Said the officer: “We were awake the whole night following the rumour and when we thought that all is well and safe, it’s when we saw about 18 bouncers entering the registration room in the morning and started damaging registration kits.

“They also demanded that we stop voter registration because there is coronavirus. We had two police officers in our midst but we were overpowered, especially because one of the gang members had a gun.”

The official said the thugs struck at around 8.10am when only three people had verified their details.

The development comes barely 16 days after MEC instructed local councils to deploy only one security officer per registration centre, an arrangement Minister of Homeland Security Nicholas Dausi and Malawi Congress Party spokesperson Maurice Munthali faulted as risky.

Dausi said MEC had no mandate to make decisions on security issues.

But MEC spokesperson Sangwani Mwafulirwa justified that the commission thought of reducing the number of security personnel because the traffic to the registration centres would not be heavy saying majority of voters already registered ahead of May 21 2019 Tripartite Elections.

In a separate interview last evening, Southern Region Police Headquarters spokesperson Ramsey Mushani said police arrested one suspect in connection with the violence.

He said the suspect, who was cornered by communities in Chirimba, was later released on police bail because he was in a critical condition after being assaulted by the irate public.

Yesterday, Dausi declined to comment on the matter, saying police are better placed to comment.
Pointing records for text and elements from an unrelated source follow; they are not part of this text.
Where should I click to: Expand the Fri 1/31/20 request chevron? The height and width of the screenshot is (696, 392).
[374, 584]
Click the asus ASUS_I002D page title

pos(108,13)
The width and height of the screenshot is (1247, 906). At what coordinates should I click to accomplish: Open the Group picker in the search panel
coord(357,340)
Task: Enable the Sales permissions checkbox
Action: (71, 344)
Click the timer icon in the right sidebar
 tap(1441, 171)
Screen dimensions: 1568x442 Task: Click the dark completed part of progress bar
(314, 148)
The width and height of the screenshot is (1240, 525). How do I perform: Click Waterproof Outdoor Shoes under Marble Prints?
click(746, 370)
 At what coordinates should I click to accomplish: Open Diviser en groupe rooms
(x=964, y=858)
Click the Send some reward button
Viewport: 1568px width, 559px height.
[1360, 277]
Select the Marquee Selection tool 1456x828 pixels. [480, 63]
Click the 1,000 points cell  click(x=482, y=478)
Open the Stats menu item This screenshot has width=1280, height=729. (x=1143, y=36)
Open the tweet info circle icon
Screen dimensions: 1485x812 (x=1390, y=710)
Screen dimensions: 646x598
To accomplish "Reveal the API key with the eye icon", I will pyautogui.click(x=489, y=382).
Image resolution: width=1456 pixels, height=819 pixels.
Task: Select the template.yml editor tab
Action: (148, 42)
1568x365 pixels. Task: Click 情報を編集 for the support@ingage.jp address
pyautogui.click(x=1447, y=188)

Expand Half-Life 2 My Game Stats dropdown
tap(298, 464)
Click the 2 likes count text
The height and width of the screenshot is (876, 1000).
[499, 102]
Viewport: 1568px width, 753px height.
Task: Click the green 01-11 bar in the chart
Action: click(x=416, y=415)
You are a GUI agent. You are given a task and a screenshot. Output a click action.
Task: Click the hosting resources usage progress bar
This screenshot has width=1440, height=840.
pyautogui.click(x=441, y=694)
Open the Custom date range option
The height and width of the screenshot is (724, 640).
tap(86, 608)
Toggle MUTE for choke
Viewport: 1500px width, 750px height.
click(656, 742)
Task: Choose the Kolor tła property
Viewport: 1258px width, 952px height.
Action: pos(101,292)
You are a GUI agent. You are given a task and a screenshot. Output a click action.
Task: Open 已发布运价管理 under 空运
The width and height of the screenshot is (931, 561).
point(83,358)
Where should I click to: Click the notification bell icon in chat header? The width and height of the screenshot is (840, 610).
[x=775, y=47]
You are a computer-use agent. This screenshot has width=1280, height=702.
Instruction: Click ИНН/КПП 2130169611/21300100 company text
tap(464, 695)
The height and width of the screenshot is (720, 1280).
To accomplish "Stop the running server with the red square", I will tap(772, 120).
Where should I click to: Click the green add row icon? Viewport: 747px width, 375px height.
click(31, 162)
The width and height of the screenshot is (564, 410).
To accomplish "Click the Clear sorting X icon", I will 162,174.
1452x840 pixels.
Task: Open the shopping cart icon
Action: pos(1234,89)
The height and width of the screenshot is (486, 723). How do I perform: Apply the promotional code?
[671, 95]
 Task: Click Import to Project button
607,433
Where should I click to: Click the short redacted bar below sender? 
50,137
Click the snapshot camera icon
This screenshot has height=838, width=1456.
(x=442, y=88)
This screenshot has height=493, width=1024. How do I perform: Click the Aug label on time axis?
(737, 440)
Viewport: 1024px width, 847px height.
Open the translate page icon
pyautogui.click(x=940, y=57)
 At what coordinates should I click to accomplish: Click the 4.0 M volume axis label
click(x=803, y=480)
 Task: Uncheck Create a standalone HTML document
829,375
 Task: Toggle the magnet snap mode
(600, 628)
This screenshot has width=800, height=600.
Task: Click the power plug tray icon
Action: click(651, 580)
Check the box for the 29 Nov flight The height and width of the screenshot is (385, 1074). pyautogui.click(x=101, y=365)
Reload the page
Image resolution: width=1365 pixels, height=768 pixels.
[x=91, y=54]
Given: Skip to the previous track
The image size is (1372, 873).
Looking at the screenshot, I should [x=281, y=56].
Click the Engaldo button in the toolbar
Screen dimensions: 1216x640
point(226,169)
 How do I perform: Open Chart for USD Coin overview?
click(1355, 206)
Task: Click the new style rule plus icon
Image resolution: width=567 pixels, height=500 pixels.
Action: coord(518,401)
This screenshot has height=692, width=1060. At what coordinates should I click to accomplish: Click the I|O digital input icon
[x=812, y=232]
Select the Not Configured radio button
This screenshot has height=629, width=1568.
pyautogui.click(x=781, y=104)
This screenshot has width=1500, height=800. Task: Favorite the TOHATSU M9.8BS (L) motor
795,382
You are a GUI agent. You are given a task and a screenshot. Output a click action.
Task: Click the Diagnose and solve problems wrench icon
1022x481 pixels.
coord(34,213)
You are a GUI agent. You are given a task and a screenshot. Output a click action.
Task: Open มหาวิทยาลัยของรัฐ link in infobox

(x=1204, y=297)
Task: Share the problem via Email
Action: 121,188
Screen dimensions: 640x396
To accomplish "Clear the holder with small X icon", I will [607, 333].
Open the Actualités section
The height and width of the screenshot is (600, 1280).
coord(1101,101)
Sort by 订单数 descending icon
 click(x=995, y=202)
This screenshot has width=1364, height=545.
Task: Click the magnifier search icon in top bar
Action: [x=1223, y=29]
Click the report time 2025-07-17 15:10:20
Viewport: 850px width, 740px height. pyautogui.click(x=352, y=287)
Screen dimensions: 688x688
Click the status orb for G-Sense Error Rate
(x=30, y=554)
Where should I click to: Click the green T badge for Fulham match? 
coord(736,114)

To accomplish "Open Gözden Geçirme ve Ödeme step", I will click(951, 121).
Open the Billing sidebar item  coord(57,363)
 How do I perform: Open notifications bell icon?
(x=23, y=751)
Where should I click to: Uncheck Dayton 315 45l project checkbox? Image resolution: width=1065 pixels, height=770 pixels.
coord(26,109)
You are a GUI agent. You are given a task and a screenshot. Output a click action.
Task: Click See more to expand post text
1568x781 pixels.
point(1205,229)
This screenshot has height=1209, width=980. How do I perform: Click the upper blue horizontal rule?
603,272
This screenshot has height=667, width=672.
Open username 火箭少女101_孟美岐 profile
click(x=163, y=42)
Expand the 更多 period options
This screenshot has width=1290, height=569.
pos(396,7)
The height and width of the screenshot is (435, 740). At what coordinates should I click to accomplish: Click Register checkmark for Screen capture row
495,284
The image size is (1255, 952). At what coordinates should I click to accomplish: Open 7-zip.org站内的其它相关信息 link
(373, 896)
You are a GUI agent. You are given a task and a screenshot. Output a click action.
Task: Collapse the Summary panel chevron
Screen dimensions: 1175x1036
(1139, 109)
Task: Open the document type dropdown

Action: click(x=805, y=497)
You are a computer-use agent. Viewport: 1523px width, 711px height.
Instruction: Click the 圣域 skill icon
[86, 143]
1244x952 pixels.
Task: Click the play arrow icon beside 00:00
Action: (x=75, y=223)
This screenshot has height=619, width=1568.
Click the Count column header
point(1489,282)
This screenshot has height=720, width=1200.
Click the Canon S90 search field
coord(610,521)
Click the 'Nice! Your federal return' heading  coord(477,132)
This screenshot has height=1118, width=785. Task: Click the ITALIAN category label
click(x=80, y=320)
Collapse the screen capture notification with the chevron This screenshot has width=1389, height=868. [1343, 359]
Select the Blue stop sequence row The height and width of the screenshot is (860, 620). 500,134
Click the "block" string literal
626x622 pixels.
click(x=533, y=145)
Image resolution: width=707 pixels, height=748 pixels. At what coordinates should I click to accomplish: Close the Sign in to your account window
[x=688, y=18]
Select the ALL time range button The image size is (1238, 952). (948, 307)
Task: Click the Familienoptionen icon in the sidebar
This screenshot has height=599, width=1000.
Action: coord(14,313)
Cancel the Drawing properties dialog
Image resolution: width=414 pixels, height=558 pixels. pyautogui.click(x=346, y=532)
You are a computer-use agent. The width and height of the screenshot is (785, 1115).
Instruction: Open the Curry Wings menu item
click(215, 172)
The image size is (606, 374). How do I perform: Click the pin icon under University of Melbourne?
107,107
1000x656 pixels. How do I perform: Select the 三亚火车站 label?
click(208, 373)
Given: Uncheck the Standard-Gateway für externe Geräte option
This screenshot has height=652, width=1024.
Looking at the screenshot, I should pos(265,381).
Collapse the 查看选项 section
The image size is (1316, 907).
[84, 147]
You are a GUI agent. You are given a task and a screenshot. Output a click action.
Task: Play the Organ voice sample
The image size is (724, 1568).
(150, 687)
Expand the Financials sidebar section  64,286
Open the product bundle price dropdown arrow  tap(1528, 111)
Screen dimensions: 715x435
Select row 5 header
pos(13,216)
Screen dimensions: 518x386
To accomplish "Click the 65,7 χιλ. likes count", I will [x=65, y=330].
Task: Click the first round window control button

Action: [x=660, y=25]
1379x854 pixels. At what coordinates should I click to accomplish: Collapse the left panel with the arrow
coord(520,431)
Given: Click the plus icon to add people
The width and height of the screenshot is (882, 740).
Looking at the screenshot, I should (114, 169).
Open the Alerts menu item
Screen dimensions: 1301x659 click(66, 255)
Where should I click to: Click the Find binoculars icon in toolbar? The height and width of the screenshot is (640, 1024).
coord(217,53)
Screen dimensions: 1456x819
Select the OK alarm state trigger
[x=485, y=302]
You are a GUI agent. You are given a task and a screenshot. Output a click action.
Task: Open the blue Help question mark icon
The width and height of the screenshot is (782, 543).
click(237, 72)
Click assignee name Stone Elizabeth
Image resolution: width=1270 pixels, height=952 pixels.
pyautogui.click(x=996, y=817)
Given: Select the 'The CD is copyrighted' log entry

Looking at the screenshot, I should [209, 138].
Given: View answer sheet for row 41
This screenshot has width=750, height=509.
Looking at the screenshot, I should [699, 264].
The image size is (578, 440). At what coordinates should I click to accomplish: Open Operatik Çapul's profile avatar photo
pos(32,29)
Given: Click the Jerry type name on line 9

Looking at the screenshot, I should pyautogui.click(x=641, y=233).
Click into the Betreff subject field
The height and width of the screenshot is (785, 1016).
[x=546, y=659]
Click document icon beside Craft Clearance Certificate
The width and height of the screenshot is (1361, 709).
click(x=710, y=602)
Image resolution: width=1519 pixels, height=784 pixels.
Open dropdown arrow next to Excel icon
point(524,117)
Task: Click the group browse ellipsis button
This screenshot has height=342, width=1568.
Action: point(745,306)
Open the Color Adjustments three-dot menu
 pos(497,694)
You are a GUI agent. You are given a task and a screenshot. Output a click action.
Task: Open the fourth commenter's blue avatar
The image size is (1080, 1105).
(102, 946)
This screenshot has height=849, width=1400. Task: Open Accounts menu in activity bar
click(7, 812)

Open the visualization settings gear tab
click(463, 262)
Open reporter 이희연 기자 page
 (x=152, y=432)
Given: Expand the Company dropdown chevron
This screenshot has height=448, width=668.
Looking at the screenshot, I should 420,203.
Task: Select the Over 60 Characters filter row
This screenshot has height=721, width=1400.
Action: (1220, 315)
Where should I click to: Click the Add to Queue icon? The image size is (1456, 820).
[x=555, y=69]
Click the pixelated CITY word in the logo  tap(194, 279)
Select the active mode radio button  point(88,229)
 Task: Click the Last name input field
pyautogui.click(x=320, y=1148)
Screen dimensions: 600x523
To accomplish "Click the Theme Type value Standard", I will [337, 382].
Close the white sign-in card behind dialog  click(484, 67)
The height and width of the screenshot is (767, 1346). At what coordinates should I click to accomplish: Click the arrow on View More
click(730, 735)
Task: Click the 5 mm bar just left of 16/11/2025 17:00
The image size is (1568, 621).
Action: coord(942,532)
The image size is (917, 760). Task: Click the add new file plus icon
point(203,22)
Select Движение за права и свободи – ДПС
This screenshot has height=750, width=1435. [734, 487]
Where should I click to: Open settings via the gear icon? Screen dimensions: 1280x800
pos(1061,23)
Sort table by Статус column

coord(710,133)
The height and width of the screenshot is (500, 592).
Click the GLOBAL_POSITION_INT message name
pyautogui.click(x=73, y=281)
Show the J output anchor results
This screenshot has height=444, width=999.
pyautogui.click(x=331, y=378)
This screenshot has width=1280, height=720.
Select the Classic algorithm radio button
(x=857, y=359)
Commenting on the developments, political scientist Mustafa Hussein, who teaches at Chancellor College—a constituent college of the University of Malawi, said from the narration the gangs were sponsored by some political parties to disrupt the fresh presidential elections process.

He branded the group as “desperate criminals” and condemned the act.

Said Hussein: “People should remember that we are repeating this presidential election. Every election process requires money and trying to block this fresh presidential elections means draining the tax-payers’ money.”

MEC extended the first phase of voters’ registration and is expected to end on Friday April 17.

MEC is set to hold a fresh presidential election on July 2 2020, a day before the expiry of the 150 days as set by the High Court sitting as the Constitutional Court which nullified the May 21 2019 presidential election.